9. Pittock SJ, Lucchinetti CF. Neuromyelitis optica and the evolving spectrum of autoimmune aquaporin-4 channelopathies: a decade later. Ann NY Acad Sci. 2016;1366(1):20-39

10. Hyun JW, Woodhall MR, Kim SH, et al. Longitudinal analysis of myelin oligodendrocyte glycoprotein antibodies in CNS inflammatory diseases. J Neurol Neurosurg Psychiatry. 2017;88(10):811-817

11. Waters P, Woodhall M, O'Connor KC, et al. MOG cell-based assay detects non-MS patients with inflammatory neurologic disease.
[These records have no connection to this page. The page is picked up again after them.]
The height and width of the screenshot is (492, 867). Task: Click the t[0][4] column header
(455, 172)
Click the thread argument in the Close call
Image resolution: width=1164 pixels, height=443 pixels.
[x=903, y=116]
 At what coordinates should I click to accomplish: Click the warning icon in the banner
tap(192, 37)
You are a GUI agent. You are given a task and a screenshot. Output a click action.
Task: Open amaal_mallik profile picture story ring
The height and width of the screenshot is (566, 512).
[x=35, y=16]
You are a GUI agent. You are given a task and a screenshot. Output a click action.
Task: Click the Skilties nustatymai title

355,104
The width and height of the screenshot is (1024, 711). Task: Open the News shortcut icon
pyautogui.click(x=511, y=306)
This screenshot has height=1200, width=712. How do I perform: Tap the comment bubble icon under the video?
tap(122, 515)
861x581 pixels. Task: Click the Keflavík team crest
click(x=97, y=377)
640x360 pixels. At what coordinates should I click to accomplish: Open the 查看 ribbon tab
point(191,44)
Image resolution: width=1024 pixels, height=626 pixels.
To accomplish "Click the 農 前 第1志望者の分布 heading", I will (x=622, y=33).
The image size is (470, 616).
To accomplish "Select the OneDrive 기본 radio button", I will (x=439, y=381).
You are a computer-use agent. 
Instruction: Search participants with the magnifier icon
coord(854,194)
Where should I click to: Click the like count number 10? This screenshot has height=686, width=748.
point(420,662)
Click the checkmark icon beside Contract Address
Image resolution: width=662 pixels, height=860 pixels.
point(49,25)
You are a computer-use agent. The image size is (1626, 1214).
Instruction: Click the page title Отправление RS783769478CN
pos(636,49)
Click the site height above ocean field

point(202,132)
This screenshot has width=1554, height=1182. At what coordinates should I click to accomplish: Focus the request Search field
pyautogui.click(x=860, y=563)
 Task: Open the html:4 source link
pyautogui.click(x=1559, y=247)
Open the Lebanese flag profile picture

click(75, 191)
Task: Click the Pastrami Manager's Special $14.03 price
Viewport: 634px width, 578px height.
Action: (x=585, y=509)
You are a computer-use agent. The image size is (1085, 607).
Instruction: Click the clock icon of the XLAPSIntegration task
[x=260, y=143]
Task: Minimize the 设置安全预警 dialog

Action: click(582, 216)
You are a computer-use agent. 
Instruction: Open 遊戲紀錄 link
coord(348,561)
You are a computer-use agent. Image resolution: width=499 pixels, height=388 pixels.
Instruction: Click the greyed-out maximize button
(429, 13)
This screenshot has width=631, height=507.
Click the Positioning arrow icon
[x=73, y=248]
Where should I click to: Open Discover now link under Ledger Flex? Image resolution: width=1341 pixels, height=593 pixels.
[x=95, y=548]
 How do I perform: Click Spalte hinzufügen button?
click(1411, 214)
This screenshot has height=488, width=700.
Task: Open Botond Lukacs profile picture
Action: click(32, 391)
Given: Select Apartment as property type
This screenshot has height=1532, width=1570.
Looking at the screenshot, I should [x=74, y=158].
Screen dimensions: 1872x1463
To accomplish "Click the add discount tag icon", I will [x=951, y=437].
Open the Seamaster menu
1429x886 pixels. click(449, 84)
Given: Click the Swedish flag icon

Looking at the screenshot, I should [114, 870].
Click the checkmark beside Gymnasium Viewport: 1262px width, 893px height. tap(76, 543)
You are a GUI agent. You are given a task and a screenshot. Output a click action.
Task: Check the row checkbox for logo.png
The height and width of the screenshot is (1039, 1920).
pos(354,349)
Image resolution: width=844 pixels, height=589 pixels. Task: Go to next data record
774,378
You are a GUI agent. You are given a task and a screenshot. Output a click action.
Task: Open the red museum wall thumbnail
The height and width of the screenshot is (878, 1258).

Neurol Neuroimmunol Neuroinflamm. 2015;2(3):e89

12. Reindl M, Jarius S, Rostasy K, Berger T. Myelin oligodendrocyte glycoprotein antibodies: How clinically useful are they? Curr Opin Neurol. 2017;30(3):295-301

13. Wingerchuk DM, Banwell B, Bennett JL, et al. International consensus diagnostic criteria for neuromyelitis optica spectrum disorders. Neurology. 2015;85(2):177-189

14. Jarius S, Ruprecht K, Kleiter I, et al. MOG-IgG in NMO and related disorders: a multicenter study of 50 patients. Part 1: Frequency, syndrome specificity, influence of disease activity, long-term course, association with AQP4-IgG, and origin. J Neuroinflammation. 2016;13(1):279

Method Description

MOG-IgG1 Fluorescence-Activated Cell-Sorting Assay

Human embryonic kidney cells (HEK 293) are transfected transiently with a DNA plasmid that allows coexpression of both a reporter fluorescent protein (green fluorescent protein: AcGFP) and full-length MOG. After 36 hours, a mixed population of cells (transfected expressing MOG on the surface and AcGFP in the cytoplasm and nontransfected lacking MOG and AcGFP) are lifted and resuspended in live cell-binding buffer. Cells are incubated with patient serum, and an AlexaFluor 647-labeled secondary antibody is added. Two populations are gated based on AcGFP expression: positive (high MOG expression) and negative (low or no MOG expression). Positivity is based on the ratio (positive >2.5) of the median fluorescence intensity (MFI) of each cell population (MFI GFP positive:MFI GFP negative).(Unpublished Mayo method)

 

If MOG-IgG1 cell-based flow cytometry (fluorescence-activated cell-sorting assay: FACS) assay is positive at screening dilution, the MOG-IgG1 flow cytometry titer assay is performed at an additional charge.(Unpublished Mayo method)

Day(s) Performed

Monday, Tuesday, Thursday

Report Available

5 to 8 days

Specimen Retention Time

28 days

Performing Laboratory

Mayo Clinic Laboratories in Rochester

Test Classification

This test was developed and its performance characteristics determined by Mayo Clinic in a manner consistent with CLIA requirements. It has not been cleared or approved by the US Food and Drug Administration.

CPT Code Information

86363

86363-titer (if appropriate)

LOINC Code Information

Test ID Test Order Name Order LOINC Value
MOGFS MOG FACS, S 90248-6

 

Result ID Test Result Name Result LOINC Value
65563 MOG FACS, S 90248-6

Interpretation

A positive value for myelin oligodendrocyte glycoprotein (MOG)-IgG is consistent with a neuromyelitis optica-like phenotype and, in the setting of acute disseminated encephalomyelitis, optic neuritis and transverse myelitis, indicates an autoimmune oligodendrogliopathy with potential for relapsing course. Identification of MOG-IgG allows distinction from multiple sclerosis (MS) and may justify initiation of appropriate immunosuppressive therapy (not MS disease-modifying agents) at the earliest possible time. This allows early initiation and maintenance of optimal therapy. Recommend follow-up in 6 to 12 months, as persistence of MOG-IgG seropositivity predicts a relapsing course.

 

This autoantibody is not found in healthy subjects.